Grand historien du monde contemporain – son livre sur la révolution russe est une clef insuffisamment utilisée pour comprendre notre temps – il avait aussi bien renouvelé les études sur la guerre de 1914-1918 que développé une réflexion sur la colonisation envisagée comme un phénomène structurant mondial pas encore dépassé, s’était interrogé sur la façon dont on enseigne l’histoire d’un pays à l’autre, montrant une aptitude à se lancer sur de nouveaux territoires de l’histoire, comme la biographie. Mais, ce qui fut sa plus grande originalité, fut de montrer que le cinéma et les films qu’il produit, loin d’être uniquement confinés à leur statut d’œuvres de distraction ou d’œuvres d’art, étaient une des matières de l’histoire. Le film est pour lui un élément de compréhension de son époque de production, un document dont la fiabilité dépend de la capacité de l’historien à le lire, mais aussi probant qu’un traité ou une suite statistique. Inscrite dans l’histoire des représentations la réflexion de Marc Ferro la transcende en ce qu’il entend donner au cinéma une place déterminante en histoire contemporaine, particulièrement dans sa variante Histoire du temps présent. On sait qu’il ne se contenta pas d’écrire et passa derrière la caméra.

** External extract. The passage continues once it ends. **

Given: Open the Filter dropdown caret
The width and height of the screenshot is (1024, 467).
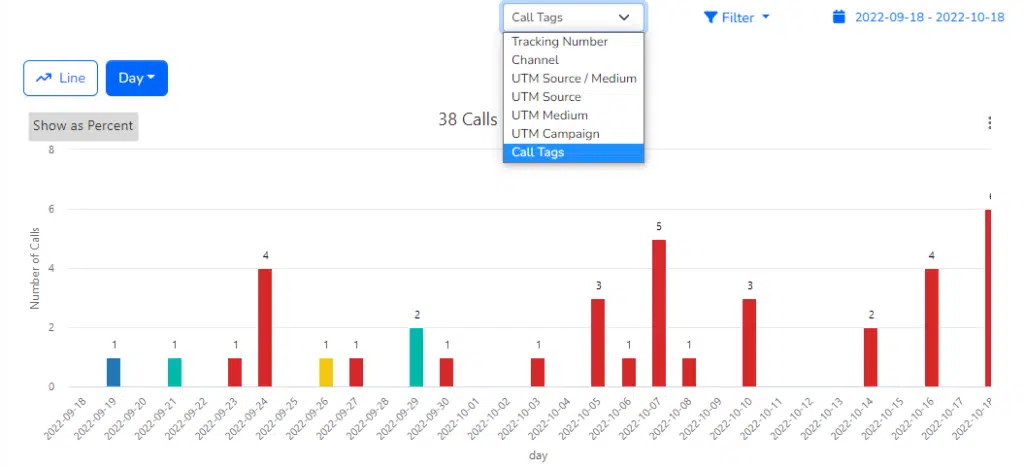Looking at the screenshot, I should coord(765,17).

Rien d’étonnant donc, à ce que Marc, qui entretenait des liens avec plusieurs d’entre nous, participât à diverses éditions de Confrontation. Il y vérifiait la justesse de ses thèses, s’y sentait en terre amie et régalait le public d’interventions modestes autant que pertinentes. D’un abord affable, il avait le goût de la discussion, n’éludait jamais le contradicteur et, en général convainquait, car il était un subtil dialecticien. Bon vivant, il ne rechignait, ni sur les repas aux saveurs catalanes, ni sur les vins du pays, gardant cependant une mesure épicurienne qu’admirait Marcel Oms. Nous sommes quelques-uns, quelques-unes, à avoir beaucoup appris de lui, peut-être apprit-il lui aussi, au cours de ces journées de Confrontation, un peu de nous, j’aimerais le croire.
Marc Ferro restera un des caps qui nous permettent de nos situer dans un univers incertain, une de ces lumières qui ne s’éteignent pas, mais aussi demeurera le souvenir d’un homme généreux, indépendant, parfois iconoclaste, fidèle à ses engagements, intransigeant avec lui-même.